WINDHOEK – Popular Democratic Movement (PDM) leader McHenry Venaani said he will take the grievances of unemployed registered Namibian nurses to parliament next week.
During a meeting with a group of unemployed registered nurses who recently graduated, Venaani on Friday said he would table a motion on Tuesday to discuss their plight.
New Era reported in April that the budget cut of 6.10 percent for the Ministry of Health and Social Services for 2018/19 has negatively impacted the job prospects of over 343 nurses who were awaiting employment.
This, after health minister Bernard Haufiku confirmed in parliament that no new intakes are planned for the financial year. Haufiku said at the time that vacancies for nurses exist in his ministry, but there was no money to remunerate them.
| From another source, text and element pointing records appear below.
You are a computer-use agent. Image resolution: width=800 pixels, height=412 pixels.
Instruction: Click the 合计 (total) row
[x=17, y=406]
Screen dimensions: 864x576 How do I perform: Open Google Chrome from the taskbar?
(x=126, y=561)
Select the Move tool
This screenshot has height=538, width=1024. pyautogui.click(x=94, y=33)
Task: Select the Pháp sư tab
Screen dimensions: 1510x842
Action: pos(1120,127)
About 169 recently graduated registered nurses from academic institutions and 174 registered nurses trained under the health ministry’s Project 2013, in response to a recommendation of the Presidential Commission, will not find government employment this financial year.
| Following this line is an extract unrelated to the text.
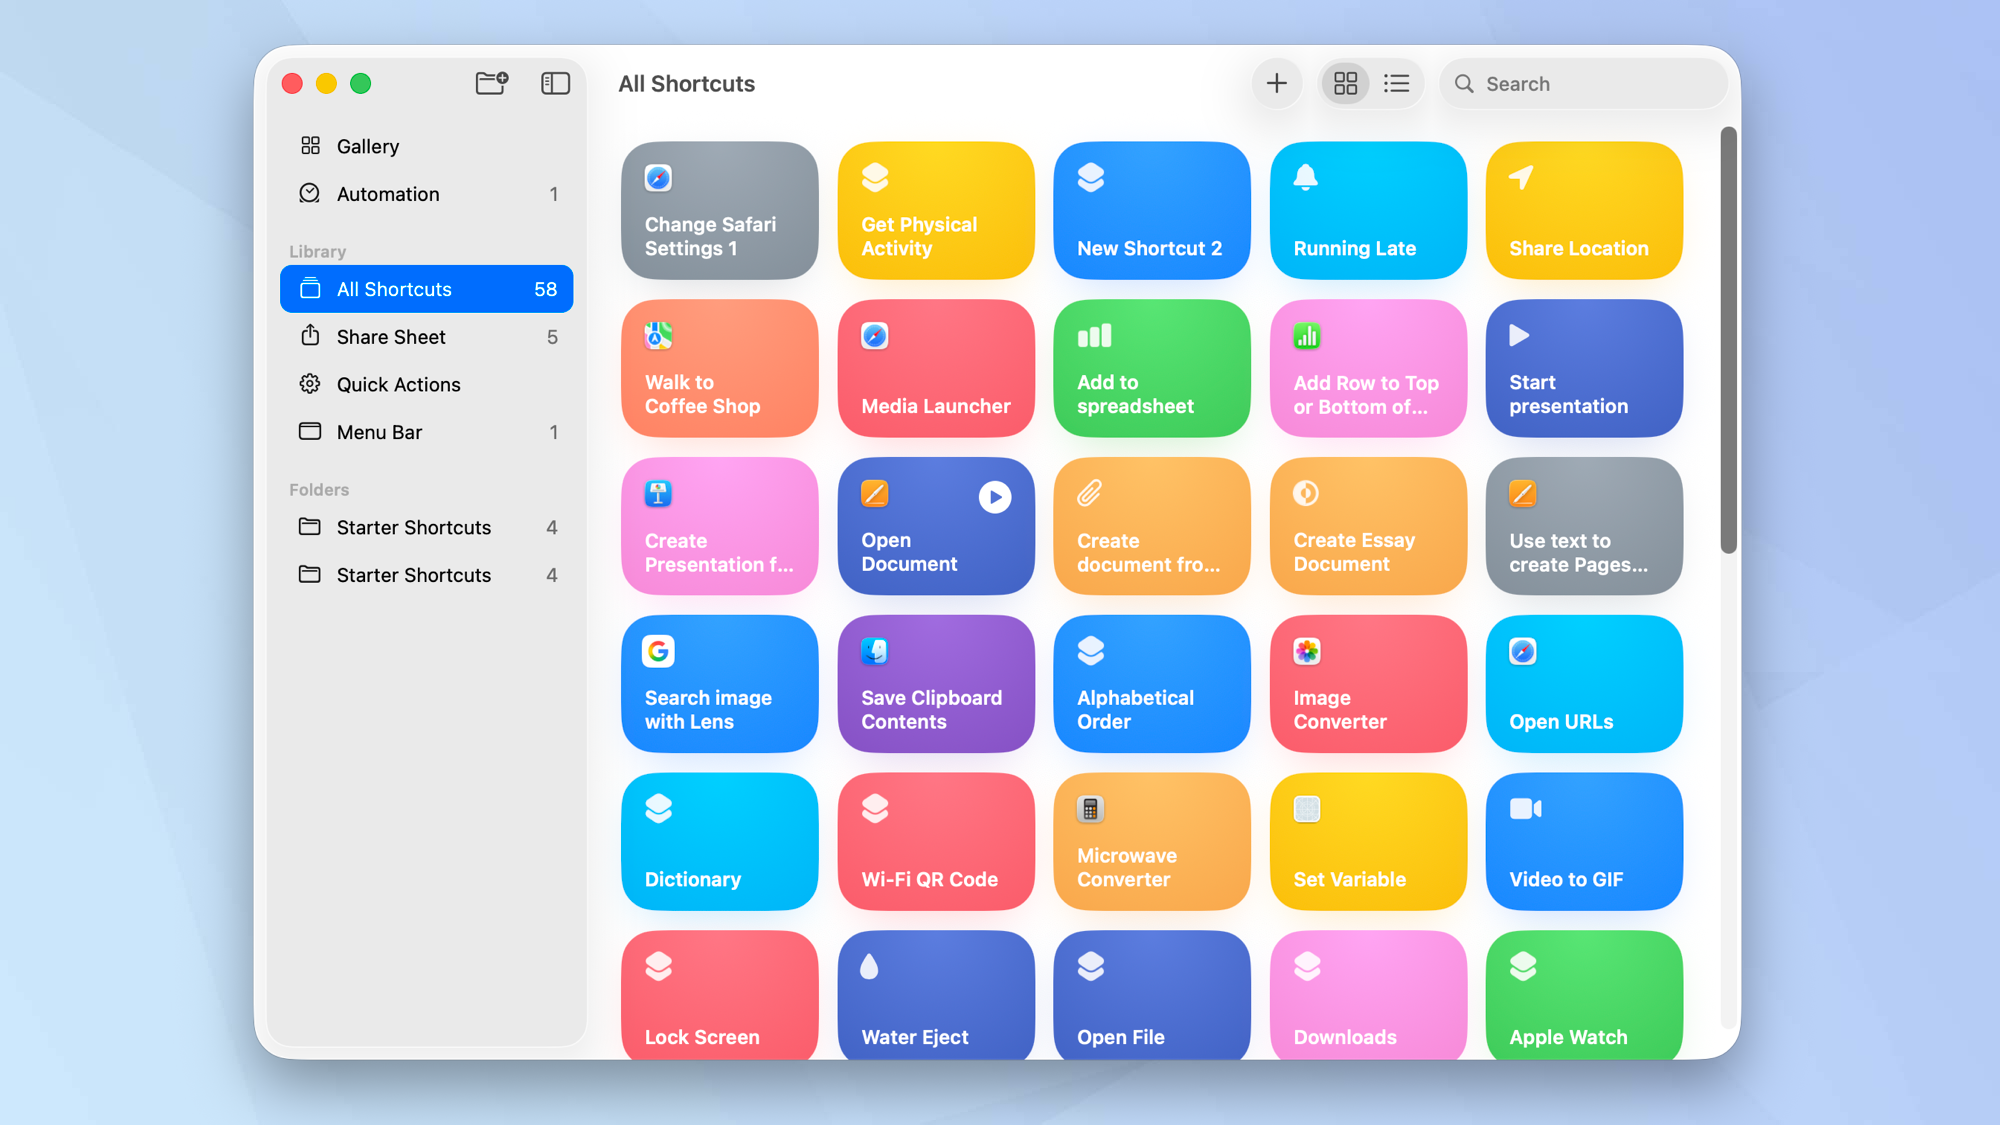Open Quick Actions from the sidebar

coord(398,384)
“You have knocked on the right door. From now, your case is not only your case as graduates. It has entered a national terrain. This issue of graduates without jobs will be a national debate by next (this) week,” Venaani told the graduates.
He also said that the party reached out to other unemployed graduates to hear their plight. Venaani spoke firmly against what he termed “missed priorities in this country”.
The PDM president said he is disturbed at the huge salaries that boards of directors rake in by sitting in meetings while many graduates roam the streets because there is no work.
“There is one thing that makes me angry in this country, such as when you are hearing that directors of Namdia are getting N$99,000 per one meeting. This person has a fulltime job as a CEO, running their own private life, but to manage a parastatal they are charging this country N$600,000 (N$594,000) for sitting for six meetings, which are two hours each and that is allowed,” remarked Venaani.
He said that the N$594,000 that goes to one board of directors for sitting in six meetings is enough to employ at least nine nurses.
“It’s a question of priority,” he said.
He also called on the private sector to employ unemployed graduates as part of their social responsibility.
“We have a robust private sector in this country. If you need a nurse take one of these young people so that we give them in-service training to gain experience. You are asked to have ten years of experience but you are never given an opportunity to gain experience,” remarked Venaani.